| Quoted text |

[antlr-interest] Lex Matching Issues

Mon Jul 19 09:19:34 PDT 2010

Greetings!
On Mon, 2010-07-19 at 09:52 -0600, Cid Dennis wrote:
> So I am new to ANTLR and have created a grammar but found a strange issue.  Because of the structure of the language I am parsing there can be tokens that match reserved works as variables but only when they are in a sub rule that does not use the reserved word.
> 
> In the example below "ruleset" is seen by the parser in two different ways.  The first is for the 'ruleset' token and the second is as a VAR token.  The problem is when the parser sees the second ruleset it is thinking the token is the "ruleset" token not the "VAR" token so it returns Mismatch token exception.  
> 
> How can I make it so that I can do this kind of parsing.   One work around I came up with was to change 'ruleset' in the grammar to be a VAR  but then it is not easy to see what the grammar looks like.  
> 
> In the end I do not care what the token is considered(VAR or 'ruleset') as long as the parser does the right thing and can parse the "assignment" if 'ruleset' is used on the left hand side of the assignment.   
> 
> 
> Simple Example Input:
> 
> ruleset joe {
> 	rule myrulename is active {
> 		ruleset = "test";
> 	}	
> }
> 
> Simple Grammer:
> 
> grammar test;
> options {
>   output=AST;
> }
> 
> ID  :	('a'..'z'|'A'..'Z'|'_') ('a'..'z'|'A'..'Z'|'_')*
>     ;
> 
> COMMENT
>     :   '//' ~('\n'|'\r')* '\r'? '\n' {$channel=HIDDEN;}
>     |   '/*' ( options {greedy=false;} : . )* '*/' {$channel=HIDDEN;}
>     ;
> 
> WS  :   ( ' '
>         | '\t'
>         | '\r'
>         | '\n'
>         ) {$channel=HIDDEN;}
>     ;
> 
> STRING
>     :  '"' ( ESC_SEQ | ~('\\'|'"') )* '"'
>     ;
> 
> fragment
> EXPONENT : ('e'|'E') ('+'|'-')? ('0'..'9')+ ;
> 
> fragment
> HEX_DIGIT : ('0'..'9'|'a'..'f'|'A'..'F') ;
> 
> fragment
> ESC_SEQ
>     :   '\\' ('b'|'t'|'n'|'f'|'r'|'\"'|'\''|'\\')
>     |   UNICODE_ESC
>     |   OCTAL_ESC
>     ;
> 
> fragment
> OCTAL_ESC
>     :   '\\' ('0'..'3') ('0'..'7') ('0'..'7')

| Material |
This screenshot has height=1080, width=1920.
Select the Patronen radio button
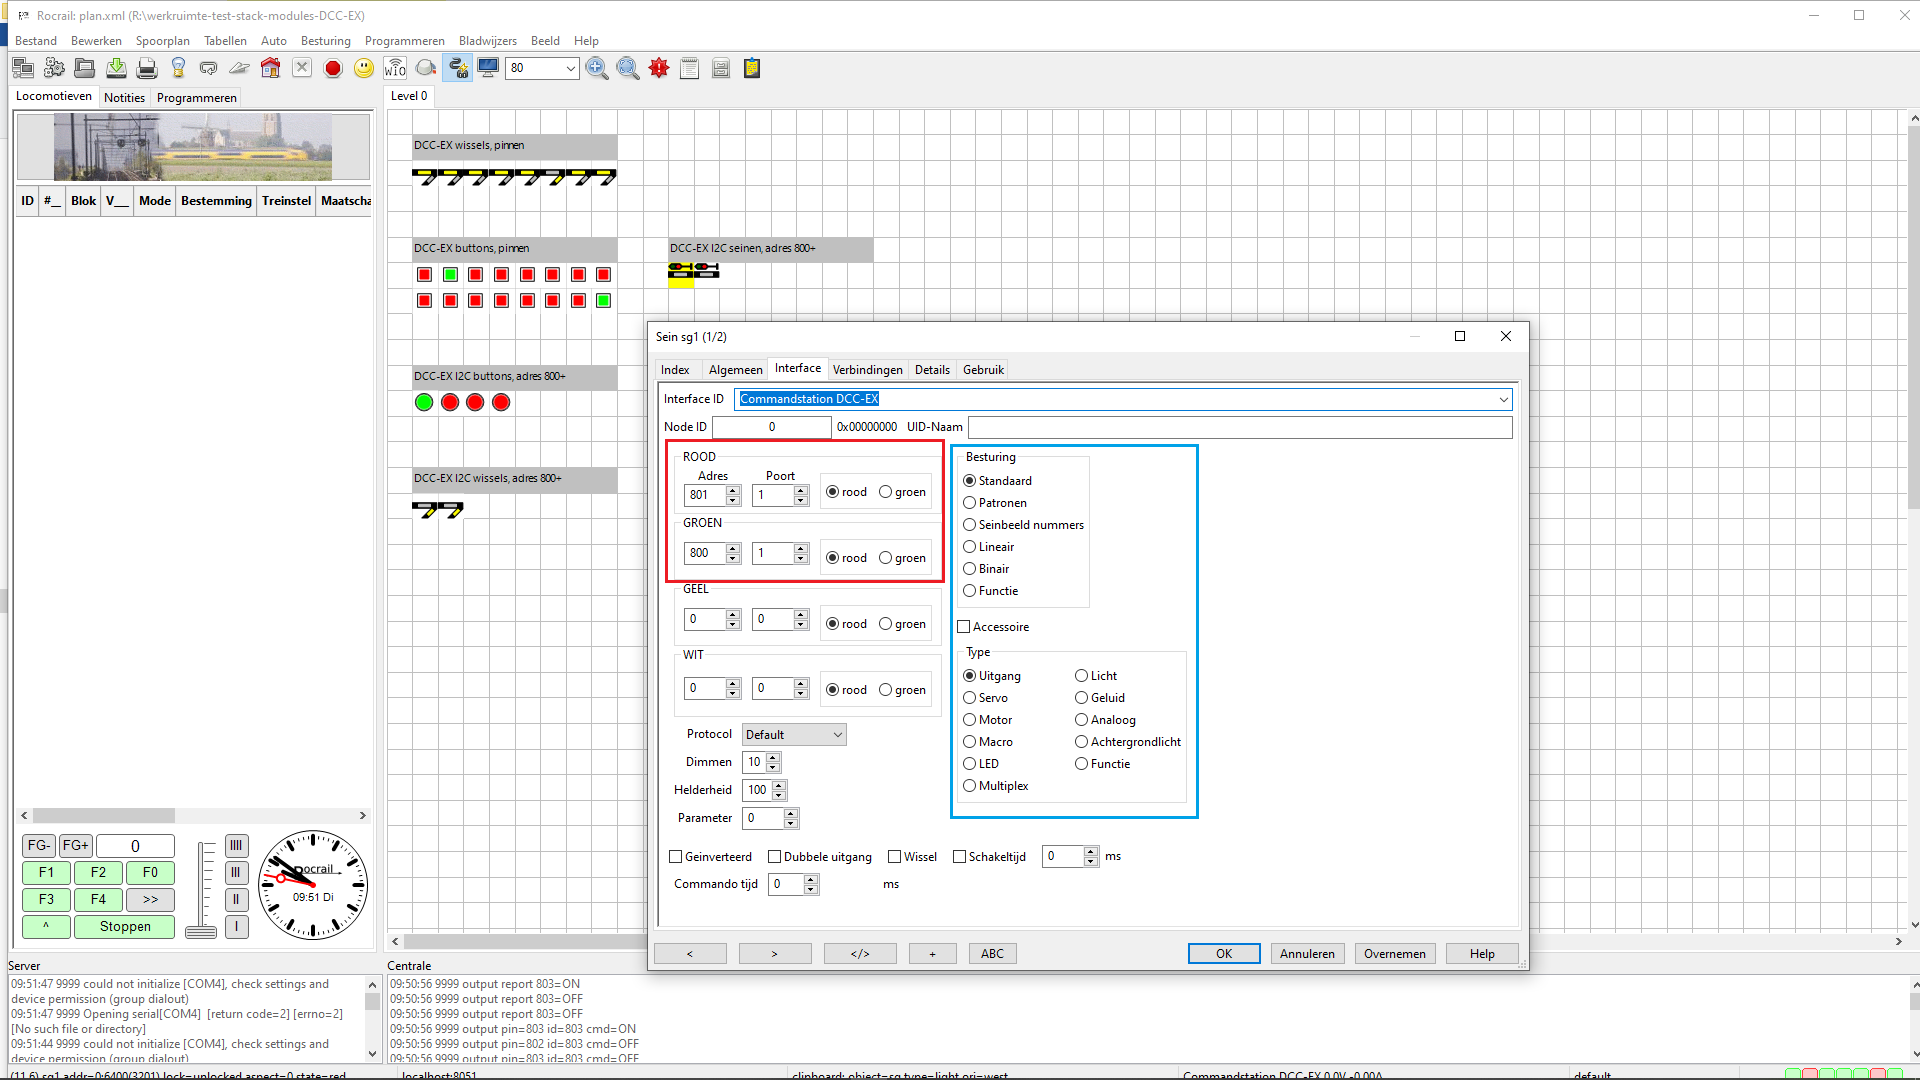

| Problems |
A – Write out the passage of the ANTLR thread above that begins with the words containing "[antlr-interest] Lex Matching" and ends with "Mismatch token exception.", word for word.
B – Pick up the ANTLR thread above where it stops and keep writing it.

| Solved problems |
A –
[antlr-interest] Lex Matching Issues

Mon Jul 19 09:19:34 PDT 2010

Greetings!
On Mon, 2010-07-19 at 09:52 -0600, Cid Dennis wrote:
> So I am new to ANTLR and have created a grammar but found a strange issue.  Because of the structure of the language I am parsing there can be tokens that match reserved works as variables but only when they are in a sub rule that does not use the reserved word.
> 
> In the example below "ruleset" is seen by the parser in two different ways.  The first is for the 'ruleset' token and the second is as a VAR token.  The problem is when the parser sees the second ruleset it is thinking the token is the "ruleset" token not the "VAR" token so it returns Mismatch token exception.

B –
>     |   '\\' ('0'..'7') ('0'..'7')
>     |   '\\' ('0'..'7')
>     ;
> 
> fragment
> UNICODE_ESC
>     :   '\\' 'u' HEX_DIGIT HEX_DIGIT HEX_DIGIT HEX_DIGIT
>     ;
>     
>     
> ruleset :	
> 	'ruleset' ID '{' rule* '}'
> 	;
> 	
> rule 	:
> 	'rule' ID 'is' ('active'|'inactive'|'test') '{' assignment* '}'
> 	;
> 
> 
> assignment :  
> 	ID '=' STRING ';'
> 	;
> 
> 	
> 

This is a fairly frequently asked question. Please try to search the
mail archives and/or the wiki at antlr.org.

One of the usual solutions, I believe, is to create a parser rule that
accepts your ID along with the keywords that are appropriate. So your
assignment rule would become something like (untested):

assignment : lhs '=' STRING ';' ;
lhs : ID | 'ruleset' /* other keyword alternatives go here */ ;

a down-side to this approach is that one has to be very careful to not
introduce ambiguities. probably by having a different parser rule for
each context - can get large and ugly...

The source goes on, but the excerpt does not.